On becoming a parent:
I didn’t carry you inside of me, but once I learned of you I diligently checked off the necessary tasks; I remotely stalked the staff at the U.S. department of immigration, following the paperwork trail each step of the way until all of the appropriate permissions were granted. I learned a language of international adoption acronyms I never imagined existed—a paperwork bridge to parenthood built on the unimaginable loss of people I had never met. I was a recipient of privilege of which I was blissfully ignorant at the time, giving little thought to the imbalance of power inherent to the “transaction” which brought us to you.
I didn’t give birth to you, but I held you tight and attempted to entertain you on a 13-hour flight when you barely knew me. I was christened into motherhood covered in toddler vomit and poo, and with a raging case of pink eye, by the time we landed on U.S. soil.
On your childhood:
I did celebrate many of the traditional parenting milestones: first words and birthdays and preschool and first sleepover at your auntie’s house. I also rejoiced in the non-traditional milestones only understood and appreciated by parents of children who have experienced early life trauma, such as feeling secure enough in our attachment to allow me to drop you off at the door of your elementary school, like the other kids. Until then, the morning “leaving” had tugged at a traumatic ghost of a memory of loss and abandonment that your sweet little mind couldn’t make sense of, no matter how many assurances you were given that I’d be right there when you were done for the day.
I watched you grow and develop your own interests—a keen sense of fashion and taste extraordinary for a kid of seven or eight. When others were pleading for the latest video game you were perusing the Internet for custom-made, replica Michael Jackson jackets. You also displayed an inherent talent and confidence on the stage that came from somewhere deep within you.
The teenage years:
Through middle and high school, I watched you change from child to man. I worried about the “typical” things, such as grades and peer relationships and drugs, peppered with the atypical things, such as any genetic secrets that might impact your health or potential, for either good or bad. As an adoptive parent, I would increasingly see and wonder about biological influences, and learn to celebrate and accept you for you—your ability to dance, advanced sense of humor, charisma and stage presence were most certainly due to genetic influences. I would increasingly see my “nurture” role as supporting and chasing down your “nature” gifts.
I didn’t accompany you on college tours but I watched you leap across stages and tracked your flights from afar as you traveled the world preparing for a career in entertainment that few will have. You passed on senior prom in order to be a part of an elite classical ballet training opportunity. While your peers were busy having their “lasts” of high school—last home game, last school dance, and thinking of their first college party and potential majors, you were researching ballet companies and signing up for auditions. And once again I found I had mastered a lingo of acronyms I would have never guessed about in a life before parenthood.

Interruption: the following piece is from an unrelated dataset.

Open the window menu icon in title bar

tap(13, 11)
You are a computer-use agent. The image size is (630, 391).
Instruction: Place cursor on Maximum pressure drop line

Transitioning to adulthood:
Now that you are a young adult I am learning to parent in new ways. Parenting from afar and striking a balance between respecting autonomy and providing support. Watching you soar and stumble and get up again. As a mom, it’s exciting. And terrifying. And beautiful. And sometimes heartbreaking.
No mommy mentors told me about this part—the letting go. Or maybe they did and I was so caught up in the day to day that I heard them but failed to feel the message.
I can honestly say that, when I pictured being a mother—long before I knew building a family would mean flying on a plane halfway around the world and going to court in another country—I couldn’t have possibly imagined how beautiful and difficult it would be. I didn’t grasp the impact early life trauma would have on my definition of success in parenting. And, after multiple failed IVFs, at the height of grieving the loss of a biological child, I never would have thought that, 19 years later, I would feel sick at the mere thought, “What if that treatment had worked?” Because if it had, I wouldn’t have you. You are my child and anything else is unacceptable. When I pictured being a mother, I never would have pictured this path. But looking back, I can’t imagine traveling any other.